Pourtant, même avec ces efforts scientifiques remarquables, il n'y a peut-être pas de meilleur indicateur de la mesure dans laquelle la communauté scientifique se concentre sur la collaboration que de la façon dont le processus de publication scientifique a été complètement bouleversé. La publication dans une revue très respectée est un honneur compétitif et très prisé, considéré comme tel par les scientifiques les plus accomplis. Alors que par le passé, les chercheurs étaient prêts à attendre des mois et parfois plus d'un an pour la distinction, ces impératifs ont depuis été mis de côté. Les chercheurs partagent maintenant de manière proactive des versions pré-imprimées de leurs études immédiatement après avoir déterminé leurs résultats, non seulement pour la reconnaissance, mais dans l'espoir que leurs découvertes aideront d'autres scientifiques à faire avancer les leurs. Entre le début de la pandémie en décembre 2019 et novembre 2020, environ 75000 articles scientifiques ont été publiés sur COVID-19, dont un tiers ont été publiés sous forme de prépublications, diffusés à d'autres scientifiques et au grand public, avant d'être entièrement examinés et acceptés pour publication dans la revue..

Alors que les scientifiques choisissent de renoncer à une partie de la reconnaissance académique qui accompagne l'attente d'une publication traditionnelle, les revues elles-mêmes ont également modifié leur approche, repensant les flux de travail pour publier des articles liés au COVID beaucoup plus rapidement que d'habitude. Pourtant, cela n’a pas été sans conséquence. Au printemps 2020, deux études COVID ont été rétractées en raison de préoccupations concernant la véracité des données primaires. Certaines revues ont admis qu'elles pourraient avoir besoin de ralentir à nouveau le processus pour garantir la qualité du travail. Pourtant, les connaissances acquises ont sans doute dépassé les risques, étant donné que les progrès rapides des vaccins, des traitements et de notre compréhension de la maladie sont dus en grande partie à la publication immédiate et transparente de nouvelles données.
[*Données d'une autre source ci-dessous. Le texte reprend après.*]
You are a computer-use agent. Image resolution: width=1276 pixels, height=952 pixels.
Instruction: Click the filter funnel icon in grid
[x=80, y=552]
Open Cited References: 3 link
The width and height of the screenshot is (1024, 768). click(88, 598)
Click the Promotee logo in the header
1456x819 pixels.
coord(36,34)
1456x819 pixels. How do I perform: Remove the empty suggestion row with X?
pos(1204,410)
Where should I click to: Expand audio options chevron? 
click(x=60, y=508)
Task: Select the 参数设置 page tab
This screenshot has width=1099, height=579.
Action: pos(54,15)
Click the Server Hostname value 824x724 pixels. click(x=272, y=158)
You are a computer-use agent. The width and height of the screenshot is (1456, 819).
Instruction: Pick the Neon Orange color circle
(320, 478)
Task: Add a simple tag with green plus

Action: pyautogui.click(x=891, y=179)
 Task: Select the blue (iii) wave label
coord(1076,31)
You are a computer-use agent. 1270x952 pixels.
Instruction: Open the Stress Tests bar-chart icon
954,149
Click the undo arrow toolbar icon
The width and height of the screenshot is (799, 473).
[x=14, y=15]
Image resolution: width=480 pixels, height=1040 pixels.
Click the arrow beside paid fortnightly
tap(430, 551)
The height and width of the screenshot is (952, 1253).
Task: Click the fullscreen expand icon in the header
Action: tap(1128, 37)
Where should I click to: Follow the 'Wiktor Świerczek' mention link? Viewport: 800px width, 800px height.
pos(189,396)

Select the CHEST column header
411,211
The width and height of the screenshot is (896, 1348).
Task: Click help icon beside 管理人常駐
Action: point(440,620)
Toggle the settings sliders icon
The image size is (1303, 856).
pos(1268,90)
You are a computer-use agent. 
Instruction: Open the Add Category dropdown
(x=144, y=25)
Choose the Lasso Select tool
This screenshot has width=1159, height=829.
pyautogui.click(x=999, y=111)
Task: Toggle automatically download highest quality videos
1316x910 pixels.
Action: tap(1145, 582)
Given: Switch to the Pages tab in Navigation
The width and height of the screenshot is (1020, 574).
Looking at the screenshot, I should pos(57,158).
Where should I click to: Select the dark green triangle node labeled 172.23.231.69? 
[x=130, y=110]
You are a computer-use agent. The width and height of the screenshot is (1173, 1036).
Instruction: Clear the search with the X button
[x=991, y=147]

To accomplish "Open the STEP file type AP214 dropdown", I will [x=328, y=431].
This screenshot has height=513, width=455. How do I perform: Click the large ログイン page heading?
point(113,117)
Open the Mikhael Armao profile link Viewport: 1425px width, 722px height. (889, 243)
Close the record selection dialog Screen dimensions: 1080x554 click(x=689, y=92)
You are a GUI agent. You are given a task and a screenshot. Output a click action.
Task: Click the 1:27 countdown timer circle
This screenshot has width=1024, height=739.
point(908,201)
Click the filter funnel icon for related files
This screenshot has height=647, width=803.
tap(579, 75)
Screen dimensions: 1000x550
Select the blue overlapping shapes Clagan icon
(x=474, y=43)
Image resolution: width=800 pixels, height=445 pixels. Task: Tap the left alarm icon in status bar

La question demeure de savoir si ce sens d'un objectif partagé et d'une coopération transparente est une mesure temporaire ou le début d'une nouvelle ère de collaboration scientifique et de partenariat mondial. Je ne peux m'empêcher d’espérer qu’il s’agit en effet du début d’une nouvelle étape importante dans la réussite humaine. La science est une tradition bâtie sur des milliers d'années de progrès progressifs. Imaginez l'augmentation exponentielle si nos efforts de collaboration se poursuivaient - une communauté mondiale unie contre les problèmes économiques, sociaux et environnementaux les plus urgents de notre temps.

Comme l'ont dit Daley de la Harvard Medical School et MassCPR, «Je ne peux m'empêcher de penser que [it] fournit un plan pour les projets moonshot qui rassemblent les forces les plus fortes et les plus dynamiques de notre formidable écosystème biomédical. Et si nous pouvions rassembler ces forces contre de futures pandémies, d'autres maladies et des défis mondiaux plus vastes? J'ose imaginer les possibilités. »

Avec toute la tragédie de l'année écoulée et les pertes que nous avons subies, cette révolution dans la communauté scientifique et au-delà peut être la seule chose exquise à émerger.

Ceci est un article d'opinion et d'analyse.